Cómo conseguir que nuestro perro se siente II

Ya vimos en nuestro anterior comentario como se consigue que nuestro perro se siente mediante técnicas de inducción, es decir diciéndole “SITZ” después de que éste se haya sentado por propia voluntad (no porque nosotros se lo mandemos).

Ahora que el perro ya reconoce esta orden debe comenzar a ejecutarla cuando nosotros lo ordenemos. Es positivo aprovechar la hora de las comidas ( el hambre motiva… ): frente al animal con el cuenco lleno de alimento  situamos éste por encima de su cabeza, y al mismo tiempo decimos “SITZ”. El perro se sentará, y , no le pondremos el cuenco  para que coma hasta que no lo haga.

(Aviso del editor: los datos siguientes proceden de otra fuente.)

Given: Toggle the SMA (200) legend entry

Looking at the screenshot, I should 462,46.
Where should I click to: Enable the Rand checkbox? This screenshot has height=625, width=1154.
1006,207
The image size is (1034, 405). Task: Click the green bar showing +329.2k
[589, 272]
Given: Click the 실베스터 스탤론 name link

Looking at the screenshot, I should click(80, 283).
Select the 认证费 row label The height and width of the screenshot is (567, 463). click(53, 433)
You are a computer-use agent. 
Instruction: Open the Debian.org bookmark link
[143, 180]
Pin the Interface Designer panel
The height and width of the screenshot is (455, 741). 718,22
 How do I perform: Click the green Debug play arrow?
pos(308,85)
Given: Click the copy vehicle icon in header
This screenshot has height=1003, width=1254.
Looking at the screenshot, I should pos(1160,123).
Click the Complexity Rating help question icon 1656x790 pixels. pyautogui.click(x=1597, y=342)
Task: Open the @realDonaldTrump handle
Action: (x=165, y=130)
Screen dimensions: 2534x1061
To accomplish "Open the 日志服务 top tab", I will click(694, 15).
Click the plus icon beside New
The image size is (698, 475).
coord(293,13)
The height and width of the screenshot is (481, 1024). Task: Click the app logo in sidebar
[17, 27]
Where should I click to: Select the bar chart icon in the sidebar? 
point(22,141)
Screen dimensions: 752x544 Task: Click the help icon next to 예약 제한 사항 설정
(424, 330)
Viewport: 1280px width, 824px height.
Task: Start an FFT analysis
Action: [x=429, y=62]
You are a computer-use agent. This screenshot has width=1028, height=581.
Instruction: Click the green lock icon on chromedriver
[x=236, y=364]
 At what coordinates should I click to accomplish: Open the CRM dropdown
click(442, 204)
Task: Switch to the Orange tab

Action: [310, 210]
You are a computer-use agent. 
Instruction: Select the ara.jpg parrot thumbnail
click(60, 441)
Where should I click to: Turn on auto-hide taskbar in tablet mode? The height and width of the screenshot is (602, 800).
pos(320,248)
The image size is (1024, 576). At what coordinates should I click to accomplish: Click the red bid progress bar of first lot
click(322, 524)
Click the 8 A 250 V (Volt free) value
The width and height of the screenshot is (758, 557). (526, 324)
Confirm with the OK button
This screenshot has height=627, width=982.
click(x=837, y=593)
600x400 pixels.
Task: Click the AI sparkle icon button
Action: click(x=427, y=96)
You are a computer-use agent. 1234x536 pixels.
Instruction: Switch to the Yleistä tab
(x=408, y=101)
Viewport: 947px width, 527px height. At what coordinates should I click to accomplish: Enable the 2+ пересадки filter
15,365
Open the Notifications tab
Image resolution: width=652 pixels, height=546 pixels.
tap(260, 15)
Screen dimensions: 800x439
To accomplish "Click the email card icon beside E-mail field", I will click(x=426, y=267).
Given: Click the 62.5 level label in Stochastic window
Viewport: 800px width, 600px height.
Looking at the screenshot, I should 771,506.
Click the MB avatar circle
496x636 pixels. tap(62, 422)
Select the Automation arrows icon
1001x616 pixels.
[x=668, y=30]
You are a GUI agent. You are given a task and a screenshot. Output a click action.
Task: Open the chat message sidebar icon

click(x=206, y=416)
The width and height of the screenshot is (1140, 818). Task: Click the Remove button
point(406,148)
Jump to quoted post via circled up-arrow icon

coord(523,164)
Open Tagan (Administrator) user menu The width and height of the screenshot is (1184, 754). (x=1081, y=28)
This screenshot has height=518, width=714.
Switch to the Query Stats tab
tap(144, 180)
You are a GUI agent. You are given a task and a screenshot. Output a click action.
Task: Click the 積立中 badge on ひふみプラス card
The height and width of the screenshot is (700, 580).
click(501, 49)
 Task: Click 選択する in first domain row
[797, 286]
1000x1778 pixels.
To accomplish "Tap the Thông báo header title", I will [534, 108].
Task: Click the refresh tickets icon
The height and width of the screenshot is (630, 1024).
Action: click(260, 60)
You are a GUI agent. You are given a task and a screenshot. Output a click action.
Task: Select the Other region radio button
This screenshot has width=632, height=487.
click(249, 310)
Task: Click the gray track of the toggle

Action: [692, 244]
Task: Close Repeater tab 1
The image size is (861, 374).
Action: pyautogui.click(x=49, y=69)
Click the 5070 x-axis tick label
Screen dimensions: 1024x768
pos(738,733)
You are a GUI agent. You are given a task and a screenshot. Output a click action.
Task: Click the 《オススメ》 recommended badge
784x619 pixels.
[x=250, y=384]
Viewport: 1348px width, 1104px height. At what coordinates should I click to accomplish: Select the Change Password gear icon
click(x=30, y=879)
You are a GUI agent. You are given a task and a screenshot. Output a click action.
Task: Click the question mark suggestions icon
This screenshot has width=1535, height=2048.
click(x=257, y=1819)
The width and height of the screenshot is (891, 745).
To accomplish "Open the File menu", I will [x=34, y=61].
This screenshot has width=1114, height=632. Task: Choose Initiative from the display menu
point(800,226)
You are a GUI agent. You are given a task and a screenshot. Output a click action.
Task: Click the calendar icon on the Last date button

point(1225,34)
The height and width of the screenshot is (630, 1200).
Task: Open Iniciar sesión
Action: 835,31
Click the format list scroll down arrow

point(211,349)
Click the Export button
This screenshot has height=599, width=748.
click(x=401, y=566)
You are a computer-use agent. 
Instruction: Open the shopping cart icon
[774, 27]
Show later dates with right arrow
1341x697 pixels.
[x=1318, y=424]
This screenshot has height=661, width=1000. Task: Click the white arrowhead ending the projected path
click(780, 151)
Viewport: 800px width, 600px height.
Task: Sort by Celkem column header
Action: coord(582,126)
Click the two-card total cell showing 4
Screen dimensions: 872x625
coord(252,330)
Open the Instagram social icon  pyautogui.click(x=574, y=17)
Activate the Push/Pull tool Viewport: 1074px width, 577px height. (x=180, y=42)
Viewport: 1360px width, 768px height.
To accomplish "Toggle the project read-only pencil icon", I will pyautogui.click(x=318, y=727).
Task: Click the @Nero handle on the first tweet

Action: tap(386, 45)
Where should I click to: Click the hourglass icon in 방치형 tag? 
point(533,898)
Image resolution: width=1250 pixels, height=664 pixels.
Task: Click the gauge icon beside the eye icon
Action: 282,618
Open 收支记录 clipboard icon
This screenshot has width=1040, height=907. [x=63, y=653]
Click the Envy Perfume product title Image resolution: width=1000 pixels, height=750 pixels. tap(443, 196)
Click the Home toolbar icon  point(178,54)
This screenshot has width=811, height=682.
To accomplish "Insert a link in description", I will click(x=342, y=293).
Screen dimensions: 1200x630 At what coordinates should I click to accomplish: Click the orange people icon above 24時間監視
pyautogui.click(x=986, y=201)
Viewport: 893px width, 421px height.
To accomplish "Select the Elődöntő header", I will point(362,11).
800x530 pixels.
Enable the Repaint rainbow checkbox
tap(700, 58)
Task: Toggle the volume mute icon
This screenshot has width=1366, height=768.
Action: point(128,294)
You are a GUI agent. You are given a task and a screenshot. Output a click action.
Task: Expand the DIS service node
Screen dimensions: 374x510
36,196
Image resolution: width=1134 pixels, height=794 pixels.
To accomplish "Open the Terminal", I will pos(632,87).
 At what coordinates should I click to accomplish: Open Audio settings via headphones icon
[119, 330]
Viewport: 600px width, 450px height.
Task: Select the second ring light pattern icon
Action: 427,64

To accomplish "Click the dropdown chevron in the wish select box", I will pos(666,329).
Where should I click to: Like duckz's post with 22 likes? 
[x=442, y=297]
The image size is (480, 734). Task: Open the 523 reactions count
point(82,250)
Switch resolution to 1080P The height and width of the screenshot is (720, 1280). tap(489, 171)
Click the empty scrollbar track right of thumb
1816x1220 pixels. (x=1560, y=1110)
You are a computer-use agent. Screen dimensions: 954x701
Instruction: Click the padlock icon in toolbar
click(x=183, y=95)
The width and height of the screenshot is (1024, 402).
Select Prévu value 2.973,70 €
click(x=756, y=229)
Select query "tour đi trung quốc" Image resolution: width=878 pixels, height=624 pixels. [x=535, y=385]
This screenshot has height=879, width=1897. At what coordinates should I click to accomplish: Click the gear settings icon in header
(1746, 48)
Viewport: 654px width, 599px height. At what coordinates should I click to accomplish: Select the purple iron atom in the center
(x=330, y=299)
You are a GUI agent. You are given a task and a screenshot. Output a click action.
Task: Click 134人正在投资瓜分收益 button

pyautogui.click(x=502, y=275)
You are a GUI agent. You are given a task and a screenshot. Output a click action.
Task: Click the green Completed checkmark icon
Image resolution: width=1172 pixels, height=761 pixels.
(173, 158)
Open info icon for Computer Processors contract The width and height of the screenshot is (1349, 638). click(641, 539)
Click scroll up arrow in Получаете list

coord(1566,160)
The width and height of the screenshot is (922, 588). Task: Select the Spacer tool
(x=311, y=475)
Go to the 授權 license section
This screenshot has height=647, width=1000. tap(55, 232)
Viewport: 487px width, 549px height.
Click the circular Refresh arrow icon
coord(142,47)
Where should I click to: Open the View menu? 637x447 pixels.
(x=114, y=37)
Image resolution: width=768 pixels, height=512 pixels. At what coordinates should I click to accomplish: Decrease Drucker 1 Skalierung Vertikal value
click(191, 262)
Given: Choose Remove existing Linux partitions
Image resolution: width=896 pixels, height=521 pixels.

Así día a día y comida a comida iremos fijando esta orden.

Si lo deseamos,  aprovechando  la hora de la cena o de la comida, momento en el cual lógicamente tendrá apetito, podemos también enseñarle el SITZ con un poco de alimento (bolita de pienso, trozo de salchicha, etc) Al principio sólo colocaremos el trozo de comida por encima de su cabeza y no diremos nada ni emitiremos orden alguna. Cuando se siente se lo daremos, y así unas cuantas veces ( hasta diez) En la sucesiva sesión o al siguiente día, ya podemos introducir la orden. Volveremos entonces a colocar el trozo de comida en alto encima de su cabeza y diremos “SITZ”. Cuando el perro se siente le daremos la recompensa y repetiremos el ejercicio unas diez veces más. En posteriores sesiones iremos repitiendo siempre el proceso: Orden SITZ + perro sentado + entrega de recompensa. Poco a poco iremos disminuyendo las recompensas y sólo premiando las mejores ejecuciones de la orden. Nunca eliminaremos del todo las recompensas, se la iremos dando aleatóriamente ( p.ej. premiando las mejores ejecuciones), así tendremos al perro motivado.

Es posible también enseñar esta orden de SITZ con el metodo tradicional de presión o mejor aún, de presión activa.  Con este método orientamos al perro para que cumpla nuestra orden, que sería para él como “una vía de escape”, para no tener que sufrir la presión coercitiva en caso de fallo o de no cumplimiento del mandato. Personalmente me gusta más el primer método (método en positivo). No obstante, no hay que olvidar que no hay una sola forma de enseñar las cosas, y que los perros , como nosotros, tienen una personalidad muy variada. El mérito del buen adiestrador es descubrir qué método se adapta mejor al animal al que enseña.